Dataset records
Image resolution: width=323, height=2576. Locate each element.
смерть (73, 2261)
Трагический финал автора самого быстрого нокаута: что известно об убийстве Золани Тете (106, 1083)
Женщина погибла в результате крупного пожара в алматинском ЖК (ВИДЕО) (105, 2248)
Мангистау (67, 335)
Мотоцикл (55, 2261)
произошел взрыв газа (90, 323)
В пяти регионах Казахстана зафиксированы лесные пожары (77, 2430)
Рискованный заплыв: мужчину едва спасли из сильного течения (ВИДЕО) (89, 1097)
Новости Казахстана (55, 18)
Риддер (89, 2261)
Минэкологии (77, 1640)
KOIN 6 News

(Task item) Write an exact transcription of every entry above.

(Task response)
Image resolution: width=323, height=2576. Locate each element.
смерть (73, 2261)
Трагический финал автора самого быстрого нокаута: что известно об убийстве Золани Тете (106, 1083)
Женщина погибла в результате крупного пожара в алматинском ЖК (ВИДЕО) (105, 2248)
Мангистау (67, 335)
Мотоцикл (55, 2261)
произошел взрыв газа (90, 323)
В пяти регионах Казахстана зафиксированы лесные пожары (77, 2430)
Рискованный заплыв: мужчину едва спасли из сильного течения (ВИДЕО) (89, 1097)
Новости Казахстана (55, 18)
Риддер (89, 2261)
Минэкологии (77, 1640)
KOIN 6 News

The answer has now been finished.